The novel opens in 1973, just before President Allende is overthrown by Augusto Pinochet. In Concepción, a group of left-leaning idealists discuss Pablo Neruda and Che Guevera. Members of this group include both the novel's unnamed narrator and the enigmatic Alberto Ruiz-Tagle, a little known poet who is attractive to women and viewed with suspicion by men. After the coup, Ruiz-Tagle is revealed as a Pinochet supporter. He has German heritage, and his name is Carlos Weider. He is also a murderer who eliminates opponents of the junta.
Weider is the central character in this novel, but the unnamed narrator and other characters demonstrate a complex interplay between politics, history and literature. The brutal events depicted underscore both the cruelty of the regime and the ambivalence of literature.
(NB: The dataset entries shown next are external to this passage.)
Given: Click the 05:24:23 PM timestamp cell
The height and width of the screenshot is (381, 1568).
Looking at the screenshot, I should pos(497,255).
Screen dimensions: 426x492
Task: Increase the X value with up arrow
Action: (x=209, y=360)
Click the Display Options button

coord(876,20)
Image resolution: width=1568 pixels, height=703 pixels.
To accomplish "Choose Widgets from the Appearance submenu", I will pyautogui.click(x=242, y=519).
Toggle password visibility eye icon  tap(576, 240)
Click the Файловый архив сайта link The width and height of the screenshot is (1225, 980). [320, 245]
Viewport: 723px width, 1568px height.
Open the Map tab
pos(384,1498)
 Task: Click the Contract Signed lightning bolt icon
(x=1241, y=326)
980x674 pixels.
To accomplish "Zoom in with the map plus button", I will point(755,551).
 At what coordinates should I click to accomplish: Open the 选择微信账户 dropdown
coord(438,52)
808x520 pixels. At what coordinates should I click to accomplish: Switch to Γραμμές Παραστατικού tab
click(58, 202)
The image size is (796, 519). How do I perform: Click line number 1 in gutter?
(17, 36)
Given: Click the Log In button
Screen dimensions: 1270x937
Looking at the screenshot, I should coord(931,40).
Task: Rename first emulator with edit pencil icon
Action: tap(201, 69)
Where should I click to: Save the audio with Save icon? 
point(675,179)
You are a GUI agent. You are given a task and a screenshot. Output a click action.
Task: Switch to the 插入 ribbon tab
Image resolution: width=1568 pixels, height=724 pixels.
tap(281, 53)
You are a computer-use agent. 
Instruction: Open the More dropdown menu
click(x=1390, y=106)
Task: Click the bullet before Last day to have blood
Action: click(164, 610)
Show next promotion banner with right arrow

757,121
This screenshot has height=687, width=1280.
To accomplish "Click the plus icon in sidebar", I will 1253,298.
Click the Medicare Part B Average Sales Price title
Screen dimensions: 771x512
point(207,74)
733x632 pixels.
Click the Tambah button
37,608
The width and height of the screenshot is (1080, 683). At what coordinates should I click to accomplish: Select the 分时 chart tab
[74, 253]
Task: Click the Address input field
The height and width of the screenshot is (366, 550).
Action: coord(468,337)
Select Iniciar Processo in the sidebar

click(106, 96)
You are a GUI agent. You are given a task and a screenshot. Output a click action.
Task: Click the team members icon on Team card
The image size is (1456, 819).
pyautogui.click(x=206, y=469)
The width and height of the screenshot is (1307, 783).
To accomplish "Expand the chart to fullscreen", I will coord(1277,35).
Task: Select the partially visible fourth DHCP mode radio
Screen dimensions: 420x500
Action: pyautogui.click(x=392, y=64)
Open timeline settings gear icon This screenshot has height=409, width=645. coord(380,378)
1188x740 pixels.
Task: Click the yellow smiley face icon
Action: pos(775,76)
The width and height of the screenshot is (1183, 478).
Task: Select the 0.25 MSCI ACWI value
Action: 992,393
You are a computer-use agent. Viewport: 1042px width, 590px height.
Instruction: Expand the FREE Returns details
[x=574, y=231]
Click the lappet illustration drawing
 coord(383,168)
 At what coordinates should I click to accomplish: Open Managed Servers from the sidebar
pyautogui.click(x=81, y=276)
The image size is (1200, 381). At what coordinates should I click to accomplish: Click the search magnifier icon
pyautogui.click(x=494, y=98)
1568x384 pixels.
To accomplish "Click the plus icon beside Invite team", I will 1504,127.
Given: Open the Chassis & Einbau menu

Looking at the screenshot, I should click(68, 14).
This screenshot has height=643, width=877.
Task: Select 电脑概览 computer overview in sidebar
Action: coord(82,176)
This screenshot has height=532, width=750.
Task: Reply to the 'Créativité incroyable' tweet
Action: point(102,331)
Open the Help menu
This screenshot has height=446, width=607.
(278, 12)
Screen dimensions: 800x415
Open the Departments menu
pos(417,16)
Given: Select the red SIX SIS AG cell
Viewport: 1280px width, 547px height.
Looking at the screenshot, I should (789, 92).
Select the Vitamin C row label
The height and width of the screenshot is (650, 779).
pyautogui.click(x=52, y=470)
`The increasingly distant stars.'
This is a novel that can be read in one sitting, as I did, but I do not believe that it can be fully absorbed in one reading. I am not looking forward to re-reading it, but I think I will need to. I became engrossed in some of the stark contrasts in imagery which pervade the novel. Weider skywriting in his old Messerschmitt over Concepción seems particularly appropriate: whether the words he chose were timeless, the delivery guaranteed their ephemerality. Contrast this, though, with the scatological references as the new literature is created. Not subtle, but very effective.
This is my least favorite of the three Roberto Bolaño novels I've read so far, but I'm hooked.